The search for habitable, alien worlds needs to make room for a second "Goldilocks," according to a Yale University researcher.
For decades, it has been thought that the key factor in determining whether a planet can support life was its distance from its sun. In our solar system, for instance, Venus is too close to the sun and Mars is too far, but Earth is just right. That distance is what scientists refer to as the "habitable zone," or the "Goldilocks zone."
It also was thought that planets were able to self-regulate their internal temperature via mantle convection -- the underground shifting of rocks caused by internal heating and cooling. A planet might start out too cold or too hot, but it would eventually settle into the right temperature.
A new study, appearing in the journal Science Advances on Aug. 19, suggests that simply being in the habitable zone isn't sufficient to support life. A planet also must start with an internal temperature that is just right.

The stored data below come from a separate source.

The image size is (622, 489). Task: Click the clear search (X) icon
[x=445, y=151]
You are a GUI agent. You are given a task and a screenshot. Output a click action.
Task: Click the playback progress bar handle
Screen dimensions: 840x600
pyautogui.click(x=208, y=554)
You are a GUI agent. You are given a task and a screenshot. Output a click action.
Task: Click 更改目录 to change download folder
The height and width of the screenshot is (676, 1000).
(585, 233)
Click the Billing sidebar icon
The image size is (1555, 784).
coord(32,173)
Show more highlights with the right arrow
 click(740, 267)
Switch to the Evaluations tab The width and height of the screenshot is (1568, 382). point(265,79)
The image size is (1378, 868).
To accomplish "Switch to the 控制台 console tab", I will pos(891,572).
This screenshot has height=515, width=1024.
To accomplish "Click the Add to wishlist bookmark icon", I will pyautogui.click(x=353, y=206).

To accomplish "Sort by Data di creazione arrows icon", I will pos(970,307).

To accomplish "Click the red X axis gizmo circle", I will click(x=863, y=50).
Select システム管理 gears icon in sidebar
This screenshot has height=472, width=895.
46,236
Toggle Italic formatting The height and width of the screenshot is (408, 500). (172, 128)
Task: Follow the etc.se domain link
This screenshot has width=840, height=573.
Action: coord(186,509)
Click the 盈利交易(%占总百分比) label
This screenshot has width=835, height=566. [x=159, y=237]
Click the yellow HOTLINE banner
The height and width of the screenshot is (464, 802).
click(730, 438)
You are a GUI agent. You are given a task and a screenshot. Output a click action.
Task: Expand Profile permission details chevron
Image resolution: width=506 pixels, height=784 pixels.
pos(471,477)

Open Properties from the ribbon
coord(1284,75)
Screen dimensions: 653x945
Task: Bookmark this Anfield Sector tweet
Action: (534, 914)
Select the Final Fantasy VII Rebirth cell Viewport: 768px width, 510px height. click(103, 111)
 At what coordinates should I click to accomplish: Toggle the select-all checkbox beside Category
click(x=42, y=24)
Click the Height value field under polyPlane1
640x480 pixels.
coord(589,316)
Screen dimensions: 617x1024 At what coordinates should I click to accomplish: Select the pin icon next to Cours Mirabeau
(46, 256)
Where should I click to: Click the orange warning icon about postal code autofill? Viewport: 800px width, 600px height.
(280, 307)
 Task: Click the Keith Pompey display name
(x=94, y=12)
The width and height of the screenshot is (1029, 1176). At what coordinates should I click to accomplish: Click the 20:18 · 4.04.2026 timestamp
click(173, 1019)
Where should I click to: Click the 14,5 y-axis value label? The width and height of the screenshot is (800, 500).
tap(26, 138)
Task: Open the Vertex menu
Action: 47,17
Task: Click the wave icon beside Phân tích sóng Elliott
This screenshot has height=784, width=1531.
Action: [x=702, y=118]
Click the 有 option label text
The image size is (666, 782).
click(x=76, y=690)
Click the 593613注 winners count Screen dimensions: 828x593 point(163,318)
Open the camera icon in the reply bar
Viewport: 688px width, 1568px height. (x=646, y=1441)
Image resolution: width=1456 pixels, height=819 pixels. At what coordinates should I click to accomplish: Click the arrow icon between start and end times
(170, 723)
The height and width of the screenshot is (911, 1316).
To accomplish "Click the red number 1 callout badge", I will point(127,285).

"If you assemble all kinds of scientific data on how Earth has evolved in the past few billion years and try to make sense out of them, you eventually realize that mantle convection is rather indifferent to the internal temperature," said Jun Korenaga, author of the study and professor of geology and geophysics at Yale. Korenaga presents a general theoretical framework that explains the degree of self-regulation expected for mantle convection and suggests that self-regulation is unlikely for Earth-like planets.